Though this last provision is no longer written into law,
it’s still an working assumption of many law enforcement officials,
prosecutors, and juries as is evidenced by the lack of indictments, let alone
convictions, for police who shoot unarmed Afro-Americans.
When African slaves were first set to work in the tobacco
fields, Morgan writes
…there is no evidence that English
servants or freedmen resented the substitution of African slaves for more of
their own kind. When their masters began to place people of another color in
the fields beside them, the unfamiliar appearance of the newcomers may well
have struck them as only skin deep. There are hints that the two despised
groups initially saw each other as sharing the same predicament. It was common,
for example, for servants and slaves to run away together, steal hogs together,
get drunk together. It was not uncommon for them to make love together. In
Bacon’s Rebellion one of the last groups to surrender was a mixed band of
eighty Negroes and twenty English servants. (327)
Racism put a stop to such fraternization and collective
action against the rich and powerful, and it continues to so today, something
the Trump campaign took full advantage of last year. Being white in a racist
society still endows one with “social,
psychological, and political advantages” that many white people, especially
those who feel economically and socially insecure, are fearful of losing. The
existence of a social class of people who, supposedly by their very nature, are
losers in the social struggle leads them to blame those racially marginalized
others for what is wrong with society and not the wealthy elites with whom they
share the imaginary feature of being “white”.

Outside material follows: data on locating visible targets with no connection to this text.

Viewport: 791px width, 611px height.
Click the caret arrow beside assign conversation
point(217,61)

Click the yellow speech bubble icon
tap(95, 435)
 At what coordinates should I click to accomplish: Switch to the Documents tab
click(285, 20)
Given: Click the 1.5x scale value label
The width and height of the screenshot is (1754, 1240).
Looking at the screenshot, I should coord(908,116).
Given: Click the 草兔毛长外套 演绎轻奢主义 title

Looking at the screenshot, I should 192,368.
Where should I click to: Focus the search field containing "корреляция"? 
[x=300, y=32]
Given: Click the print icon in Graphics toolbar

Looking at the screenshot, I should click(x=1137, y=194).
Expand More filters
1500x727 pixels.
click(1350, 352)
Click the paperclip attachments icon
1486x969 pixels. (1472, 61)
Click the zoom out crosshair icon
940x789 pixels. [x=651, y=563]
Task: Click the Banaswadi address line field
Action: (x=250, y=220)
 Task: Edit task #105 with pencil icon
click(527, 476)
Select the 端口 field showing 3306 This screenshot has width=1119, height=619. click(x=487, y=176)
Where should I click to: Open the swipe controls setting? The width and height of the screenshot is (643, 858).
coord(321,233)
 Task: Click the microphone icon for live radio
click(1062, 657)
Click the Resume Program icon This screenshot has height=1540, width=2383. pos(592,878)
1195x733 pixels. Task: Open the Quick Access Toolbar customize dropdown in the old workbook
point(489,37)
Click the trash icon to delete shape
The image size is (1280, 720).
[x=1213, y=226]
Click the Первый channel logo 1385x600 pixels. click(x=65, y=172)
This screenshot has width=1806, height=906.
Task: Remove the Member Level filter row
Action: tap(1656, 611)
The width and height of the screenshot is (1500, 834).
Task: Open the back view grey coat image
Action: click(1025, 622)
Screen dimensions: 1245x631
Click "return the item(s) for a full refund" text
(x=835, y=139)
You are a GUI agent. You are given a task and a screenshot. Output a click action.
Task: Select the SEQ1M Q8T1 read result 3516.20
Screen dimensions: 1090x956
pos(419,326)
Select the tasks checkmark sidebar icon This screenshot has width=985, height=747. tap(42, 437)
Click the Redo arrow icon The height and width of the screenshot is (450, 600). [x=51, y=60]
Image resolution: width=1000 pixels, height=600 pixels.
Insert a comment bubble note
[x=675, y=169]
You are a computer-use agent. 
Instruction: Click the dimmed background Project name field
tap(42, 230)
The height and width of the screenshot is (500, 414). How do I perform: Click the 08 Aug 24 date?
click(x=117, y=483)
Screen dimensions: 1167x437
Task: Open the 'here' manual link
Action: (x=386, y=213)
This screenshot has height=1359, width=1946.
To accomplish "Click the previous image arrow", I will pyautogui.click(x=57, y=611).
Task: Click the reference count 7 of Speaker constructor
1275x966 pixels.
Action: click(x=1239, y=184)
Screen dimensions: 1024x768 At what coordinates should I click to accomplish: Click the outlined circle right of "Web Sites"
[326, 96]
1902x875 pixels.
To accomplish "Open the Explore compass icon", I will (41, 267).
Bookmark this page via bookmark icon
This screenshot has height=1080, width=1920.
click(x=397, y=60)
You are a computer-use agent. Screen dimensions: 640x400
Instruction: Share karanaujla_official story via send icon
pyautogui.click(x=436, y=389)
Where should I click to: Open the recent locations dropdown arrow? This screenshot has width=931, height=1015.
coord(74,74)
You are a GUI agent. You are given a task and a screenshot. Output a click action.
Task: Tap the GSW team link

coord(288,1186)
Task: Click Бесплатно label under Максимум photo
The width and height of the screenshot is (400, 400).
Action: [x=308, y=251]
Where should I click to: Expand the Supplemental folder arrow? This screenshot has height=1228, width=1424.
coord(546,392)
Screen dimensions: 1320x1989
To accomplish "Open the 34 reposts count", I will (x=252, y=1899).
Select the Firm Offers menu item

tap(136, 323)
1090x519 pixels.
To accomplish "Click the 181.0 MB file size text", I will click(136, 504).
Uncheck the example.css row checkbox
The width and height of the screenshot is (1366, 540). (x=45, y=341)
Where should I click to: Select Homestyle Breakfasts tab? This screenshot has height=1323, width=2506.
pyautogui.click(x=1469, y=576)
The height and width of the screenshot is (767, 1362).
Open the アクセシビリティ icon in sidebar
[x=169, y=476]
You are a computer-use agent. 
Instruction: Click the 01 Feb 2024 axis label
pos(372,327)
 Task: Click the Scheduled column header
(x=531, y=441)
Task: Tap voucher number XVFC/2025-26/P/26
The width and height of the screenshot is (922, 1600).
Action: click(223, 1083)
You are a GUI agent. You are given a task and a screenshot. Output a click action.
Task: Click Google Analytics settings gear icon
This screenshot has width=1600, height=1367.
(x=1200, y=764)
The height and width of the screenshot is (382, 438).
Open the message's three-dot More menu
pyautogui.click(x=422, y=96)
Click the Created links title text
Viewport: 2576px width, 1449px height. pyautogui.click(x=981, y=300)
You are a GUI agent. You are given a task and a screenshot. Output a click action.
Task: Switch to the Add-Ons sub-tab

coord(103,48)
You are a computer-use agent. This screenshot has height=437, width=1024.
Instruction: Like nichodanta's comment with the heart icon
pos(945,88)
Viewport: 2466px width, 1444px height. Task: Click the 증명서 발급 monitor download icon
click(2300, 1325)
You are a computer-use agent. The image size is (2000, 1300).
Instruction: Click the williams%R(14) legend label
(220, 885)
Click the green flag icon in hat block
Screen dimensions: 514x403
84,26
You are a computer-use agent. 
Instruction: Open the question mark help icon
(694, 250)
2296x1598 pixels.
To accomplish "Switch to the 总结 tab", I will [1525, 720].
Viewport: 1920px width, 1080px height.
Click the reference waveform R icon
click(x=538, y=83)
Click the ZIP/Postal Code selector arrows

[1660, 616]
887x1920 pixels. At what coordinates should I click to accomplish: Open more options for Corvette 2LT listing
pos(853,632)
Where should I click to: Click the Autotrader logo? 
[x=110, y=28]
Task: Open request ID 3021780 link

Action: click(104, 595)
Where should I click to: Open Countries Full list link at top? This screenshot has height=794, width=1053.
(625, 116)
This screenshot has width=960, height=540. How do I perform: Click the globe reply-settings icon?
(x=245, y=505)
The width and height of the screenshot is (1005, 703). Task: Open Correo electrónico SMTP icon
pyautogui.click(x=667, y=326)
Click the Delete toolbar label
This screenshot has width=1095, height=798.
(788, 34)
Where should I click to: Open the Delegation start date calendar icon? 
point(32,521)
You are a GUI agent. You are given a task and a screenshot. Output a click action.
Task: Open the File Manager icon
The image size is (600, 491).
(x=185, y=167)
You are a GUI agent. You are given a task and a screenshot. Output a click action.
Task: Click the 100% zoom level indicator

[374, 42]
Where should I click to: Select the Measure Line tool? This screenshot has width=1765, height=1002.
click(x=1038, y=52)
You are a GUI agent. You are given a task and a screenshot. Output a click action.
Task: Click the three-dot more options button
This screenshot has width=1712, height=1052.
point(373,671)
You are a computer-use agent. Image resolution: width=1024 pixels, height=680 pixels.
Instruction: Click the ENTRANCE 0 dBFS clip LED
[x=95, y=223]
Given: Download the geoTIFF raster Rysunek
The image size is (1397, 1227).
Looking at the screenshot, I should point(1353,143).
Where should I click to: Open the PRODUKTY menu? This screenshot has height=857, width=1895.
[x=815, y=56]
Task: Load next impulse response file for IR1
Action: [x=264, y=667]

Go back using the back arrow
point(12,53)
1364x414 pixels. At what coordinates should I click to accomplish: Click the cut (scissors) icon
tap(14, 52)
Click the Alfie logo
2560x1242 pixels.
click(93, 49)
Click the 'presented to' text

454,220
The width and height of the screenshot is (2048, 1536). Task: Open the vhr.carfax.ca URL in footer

This account should help us see
that Capitalism and White Supremacy grew up together and are facets of a single
system. Political movements to end the exploitation of everyone by Capital must
at the same time work to end the marginalization of some of us by the divisions
of race, and vice-versa. Martin Luther King knew this. He and his allies
understood that the oppression their people faced was linked to the oppression
other people faced, whether it was union workers being denied their rights,
poor whites denied proper education and access to jobs, or laborers overseas
working in sweat shops to produce the products we use every day.[1] As
King wrote, “We must recognize that we can’t solve our problem now until there
is a radical redistribution of economic and political power… We must see now
that the evils of racism, economic exploitation and militarism are all tied
together… you can’t really get rid of one without getting rid of the
others…- Report to
SCLC Staff, May 1967.
Seeing that “economic competition between whites and
blacks undermines civil rights, he called for a “Grand
Alliance” between working-class whites and black, that is to reject
Capitalism’s efforts to split us into contending factions with the wedge of
race which sees to it that the people divided can always be defeated. This is
as much to say, Workers of the World – all
the world – unite.
I’m Clayton Morgareidge for the
Old Mole Variety Hour on MLK day, 2018.